President Barack Obama has become quite the drug warrior.

Last month, his Bureau of Alcohol, Tobacco Firearms and Explosives issued a memo that stated that it is unlawful for anyone with a state-issued medical marijuana card to possess a gun or ammunition. This month, four U.S. attorneys in California announced that they are escalating prosecution of medical marijuana clubs by going after the assets of their landlords and property owners.

As a senator and presidential candidate, Obama supported states' rights on medical marijuana. In 2008, campaign spokesman Ben LaBolt told me Obama "believes that states and local governments are best-positioned to strike the balance between making sure that these policies are not abused for recreational drug use and making sure that doctors and their patients can safely access pain relief."

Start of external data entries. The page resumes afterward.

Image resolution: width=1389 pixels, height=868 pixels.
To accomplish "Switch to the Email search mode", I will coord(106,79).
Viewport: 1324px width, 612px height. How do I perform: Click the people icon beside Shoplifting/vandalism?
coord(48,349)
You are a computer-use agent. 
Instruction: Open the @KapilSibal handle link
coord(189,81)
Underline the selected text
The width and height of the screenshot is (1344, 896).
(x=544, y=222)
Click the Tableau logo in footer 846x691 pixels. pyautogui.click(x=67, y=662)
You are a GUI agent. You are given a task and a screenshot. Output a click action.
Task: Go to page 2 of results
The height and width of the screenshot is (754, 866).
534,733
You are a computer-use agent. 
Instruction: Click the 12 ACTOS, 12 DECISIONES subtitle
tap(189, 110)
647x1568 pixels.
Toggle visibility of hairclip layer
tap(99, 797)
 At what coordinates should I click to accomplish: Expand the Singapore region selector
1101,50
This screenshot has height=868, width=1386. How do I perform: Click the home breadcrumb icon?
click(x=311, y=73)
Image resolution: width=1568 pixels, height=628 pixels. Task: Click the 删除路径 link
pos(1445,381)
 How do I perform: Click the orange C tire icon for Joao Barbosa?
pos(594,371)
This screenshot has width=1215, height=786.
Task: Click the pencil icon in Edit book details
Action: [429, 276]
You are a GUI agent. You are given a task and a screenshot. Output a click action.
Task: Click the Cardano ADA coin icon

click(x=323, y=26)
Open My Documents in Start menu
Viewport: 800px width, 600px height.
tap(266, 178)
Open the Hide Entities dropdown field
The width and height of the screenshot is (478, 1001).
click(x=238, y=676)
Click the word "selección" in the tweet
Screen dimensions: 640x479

When he was first in office, it looked as if Obama would do as he had said. Drug war opponents were pleasantly surprised in 2009 when a Department of Justice memo advised U.S. attorneys not to "focus federal resources" on "individuals with cancer or other serious illnesses who use marijuana as part of a recommended treatment regimen" consistent with state law or their caregivers.

But this year -- charges Ethan Nadelmann, executive director of the anti-drug war Drug Policy Alliance -- Obama seems controlled by "over-zealous prosecutors and anti-marijuana ideologues."

Now, I believe marijuana should be legal -- and not simply for medical use. But I also recognize that federal law trumps state law. Many marijuana suppliers hide behind the mantle of palliative care to profit from recreational use and abuse. It must drive prosecutors nuts to watch what are basically criminal enterprises cash in by taking legal cover under state law while flouting federal law. Washington could remedy that by legalizing marijuana.

But when U.S. attorneys in California send out dozens of letters threatening landowners and lien holders with the seizure of their property and assets, they're not going after the drug trade. They are using the full force of the federal government to threaten people whose crime is renting, not breaking federal criminal law. Make that renting to businesses allowed under state law.

"Although our initial efforts in the Northern District focus on only certain marijuana stores," Melinda Haag, the U.S. attorney in San Francisco, explained in a statement, "we will almost certainly be taking action against others. None are immune from action by the federal government."